Former Pink Floyd frontman David Gilmour tweeted support for Ukraine on Tuesday. “Russian soldiers, stop killing your brothers,” he wrote. “There will be no winners in this war.” He punctuated his message by saying, “Putin must go.”
In the tweet, he included the lyric video for his 2015 antiwar song, “In Any Tongue.” Its words, written by Polly Samson — Gilmour’s wife and collaborator since Pink Floyd’s Division Bell album — describe soldiers dying and children crying. “I hear ‘Mama’ sounds the same in any tongue,” goes one refrain. The song bears a personal significance to Gilmour and Samson as a couple, in the context of Russia’s invasion of Ukraine, as Gilmour explained in his tweet. “My daughter-in-law is Ukrainian, and my granddaughters want to visit and know their beautiful country,” he wrote. “Stop this before it is all destroyed.”

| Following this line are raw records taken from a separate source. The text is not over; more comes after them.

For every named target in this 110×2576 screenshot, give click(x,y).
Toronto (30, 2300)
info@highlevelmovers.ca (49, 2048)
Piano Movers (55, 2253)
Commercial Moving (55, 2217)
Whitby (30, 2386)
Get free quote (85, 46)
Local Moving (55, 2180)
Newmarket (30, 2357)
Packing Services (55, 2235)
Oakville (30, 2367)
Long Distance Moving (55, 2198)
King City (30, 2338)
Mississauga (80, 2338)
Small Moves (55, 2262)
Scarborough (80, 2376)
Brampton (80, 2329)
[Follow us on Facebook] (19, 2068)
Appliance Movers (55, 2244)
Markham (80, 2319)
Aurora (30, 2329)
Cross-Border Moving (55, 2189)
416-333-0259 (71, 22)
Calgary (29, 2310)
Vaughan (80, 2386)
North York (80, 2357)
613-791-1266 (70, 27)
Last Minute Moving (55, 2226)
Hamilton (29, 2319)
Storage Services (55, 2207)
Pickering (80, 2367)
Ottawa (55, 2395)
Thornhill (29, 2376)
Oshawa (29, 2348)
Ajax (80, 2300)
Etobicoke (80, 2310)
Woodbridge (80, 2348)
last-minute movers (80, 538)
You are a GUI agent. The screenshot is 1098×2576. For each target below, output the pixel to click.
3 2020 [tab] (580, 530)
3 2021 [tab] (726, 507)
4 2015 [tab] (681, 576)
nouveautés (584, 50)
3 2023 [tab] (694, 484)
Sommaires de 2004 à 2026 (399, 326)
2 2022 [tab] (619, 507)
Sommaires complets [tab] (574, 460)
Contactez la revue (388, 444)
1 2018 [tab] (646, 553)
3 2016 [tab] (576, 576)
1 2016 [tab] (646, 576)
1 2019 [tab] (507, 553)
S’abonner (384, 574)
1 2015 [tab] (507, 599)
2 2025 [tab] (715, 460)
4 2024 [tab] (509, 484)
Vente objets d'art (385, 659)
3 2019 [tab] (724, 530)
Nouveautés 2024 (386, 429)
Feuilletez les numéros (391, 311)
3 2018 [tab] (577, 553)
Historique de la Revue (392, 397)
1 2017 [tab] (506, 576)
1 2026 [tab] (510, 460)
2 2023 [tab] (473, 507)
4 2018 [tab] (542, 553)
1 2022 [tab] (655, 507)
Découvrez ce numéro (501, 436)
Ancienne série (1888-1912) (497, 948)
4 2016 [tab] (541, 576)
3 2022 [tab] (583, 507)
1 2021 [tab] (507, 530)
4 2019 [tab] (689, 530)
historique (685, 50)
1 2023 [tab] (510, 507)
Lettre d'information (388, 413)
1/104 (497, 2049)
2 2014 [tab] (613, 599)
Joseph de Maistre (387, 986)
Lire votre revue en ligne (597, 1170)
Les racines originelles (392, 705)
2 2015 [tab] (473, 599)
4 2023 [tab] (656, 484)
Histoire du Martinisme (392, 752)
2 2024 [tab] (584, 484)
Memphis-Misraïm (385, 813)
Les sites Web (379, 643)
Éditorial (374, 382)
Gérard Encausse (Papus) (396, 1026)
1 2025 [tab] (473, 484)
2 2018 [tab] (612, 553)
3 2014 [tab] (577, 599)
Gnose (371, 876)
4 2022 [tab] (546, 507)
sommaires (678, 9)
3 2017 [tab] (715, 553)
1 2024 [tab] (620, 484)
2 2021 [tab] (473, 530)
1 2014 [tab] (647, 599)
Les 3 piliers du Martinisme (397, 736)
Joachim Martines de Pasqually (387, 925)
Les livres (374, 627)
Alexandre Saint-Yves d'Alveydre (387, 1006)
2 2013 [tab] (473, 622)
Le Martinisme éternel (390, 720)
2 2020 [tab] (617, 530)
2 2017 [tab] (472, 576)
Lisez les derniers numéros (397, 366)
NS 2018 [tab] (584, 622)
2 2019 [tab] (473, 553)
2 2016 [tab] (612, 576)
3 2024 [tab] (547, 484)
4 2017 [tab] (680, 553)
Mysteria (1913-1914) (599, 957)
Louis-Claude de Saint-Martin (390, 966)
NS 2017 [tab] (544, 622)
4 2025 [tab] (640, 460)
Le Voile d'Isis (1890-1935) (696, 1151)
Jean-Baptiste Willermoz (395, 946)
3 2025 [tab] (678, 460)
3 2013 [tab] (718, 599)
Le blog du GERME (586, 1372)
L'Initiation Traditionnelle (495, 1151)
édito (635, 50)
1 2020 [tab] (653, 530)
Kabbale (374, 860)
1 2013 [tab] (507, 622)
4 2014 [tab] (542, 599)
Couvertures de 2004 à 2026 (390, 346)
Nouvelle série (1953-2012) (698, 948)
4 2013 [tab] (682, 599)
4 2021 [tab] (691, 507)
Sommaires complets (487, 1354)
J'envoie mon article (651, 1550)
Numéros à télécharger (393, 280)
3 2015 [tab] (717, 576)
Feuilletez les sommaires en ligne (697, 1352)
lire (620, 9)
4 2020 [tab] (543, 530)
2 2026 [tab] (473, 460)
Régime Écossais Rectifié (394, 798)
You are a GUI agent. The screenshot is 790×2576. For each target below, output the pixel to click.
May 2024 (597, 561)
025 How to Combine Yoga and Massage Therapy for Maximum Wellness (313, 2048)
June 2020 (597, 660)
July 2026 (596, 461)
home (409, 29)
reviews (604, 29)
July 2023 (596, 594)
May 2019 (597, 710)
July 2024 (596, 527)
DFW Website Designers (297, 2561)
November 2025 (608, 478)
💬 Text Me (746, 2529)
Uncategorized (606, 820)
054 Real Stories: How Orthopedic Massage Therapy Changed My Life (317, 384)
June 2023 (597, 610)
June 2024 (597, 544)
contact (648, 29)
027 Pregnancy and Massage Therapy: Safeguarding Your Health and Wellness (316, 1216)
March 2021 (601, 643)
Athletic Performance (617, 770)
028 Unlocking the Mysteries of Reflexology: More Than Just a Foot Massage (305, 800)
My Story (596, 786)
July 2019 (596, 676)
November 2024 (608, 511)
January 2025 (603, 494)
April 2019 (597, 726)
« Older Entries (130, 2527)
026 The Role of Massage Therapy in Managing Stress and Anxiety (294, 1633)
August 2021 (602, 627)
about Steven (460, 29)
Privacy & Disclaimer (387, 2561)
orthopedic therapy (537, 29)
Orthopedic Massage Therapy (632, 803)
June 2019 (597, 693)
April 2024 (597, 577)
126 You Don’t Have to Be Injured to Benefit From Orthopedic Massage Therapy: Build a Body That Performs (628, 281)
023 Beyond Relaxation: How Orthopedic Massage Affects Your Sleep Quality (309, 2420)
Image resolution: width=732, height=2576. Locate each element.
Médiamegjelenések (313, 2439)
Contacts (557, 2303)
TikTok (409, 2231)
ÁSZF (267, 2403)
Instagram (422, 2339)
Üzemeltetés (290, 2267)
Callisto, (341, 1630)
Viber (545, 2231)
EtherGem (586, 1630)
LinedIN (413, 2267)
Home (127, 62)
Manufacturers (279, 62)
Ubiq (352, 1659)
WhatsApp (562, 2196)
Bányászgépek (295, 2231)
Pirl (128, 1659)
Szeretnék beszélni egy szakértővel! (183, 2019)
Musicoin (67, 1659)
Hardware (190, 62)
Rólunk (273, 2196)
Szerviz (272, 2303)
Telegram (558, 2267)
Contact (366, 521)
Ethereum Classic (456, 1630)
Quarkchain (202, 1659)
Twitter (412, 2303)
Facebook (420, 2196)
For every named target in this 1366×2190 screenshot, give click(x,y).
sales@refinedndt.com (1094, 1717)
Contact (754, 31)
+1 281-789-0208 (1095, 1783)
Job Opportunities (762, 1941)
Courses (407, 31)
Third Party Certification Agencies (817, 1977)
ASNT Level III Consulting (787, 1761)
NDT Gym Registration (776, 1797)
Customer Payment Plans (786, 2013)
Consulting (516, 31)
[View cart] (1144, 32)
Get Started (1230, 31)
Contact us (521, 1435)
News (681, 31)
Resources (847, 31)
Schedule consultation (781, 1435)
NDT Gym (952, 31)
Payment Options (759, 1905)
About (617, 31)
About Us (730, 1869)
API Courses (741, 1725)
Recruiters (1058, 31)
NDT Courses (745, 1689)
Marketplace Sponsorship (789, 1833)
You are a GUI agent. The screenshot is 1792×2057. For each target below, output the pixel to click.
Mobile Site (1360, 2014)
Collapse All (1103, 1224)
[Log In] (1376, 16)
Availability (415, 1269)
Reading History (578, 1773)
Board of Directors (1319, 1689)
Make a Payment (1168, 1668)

https://twitter.com/davidgilmour/status/1498612464304459780
Musicians in Ukraine are also worried about their future and are parsing their country’s relationship with Russia, following the 2014 revolution that made it a democracy. “Think of the paradox of all this,” Kyrylo Brener, who plays in the Kharkiv-based power trio Kat, told Rolling Stone. “Putin and Russian government, they hate us and don’t want us to exist. But at the same time, they created this nation and the mindset of the nation. Before 2014, I think many people, including myself, were just living our lives. After all these things happened, your mindset changes and we started finding our identity. And this impacted music as well.”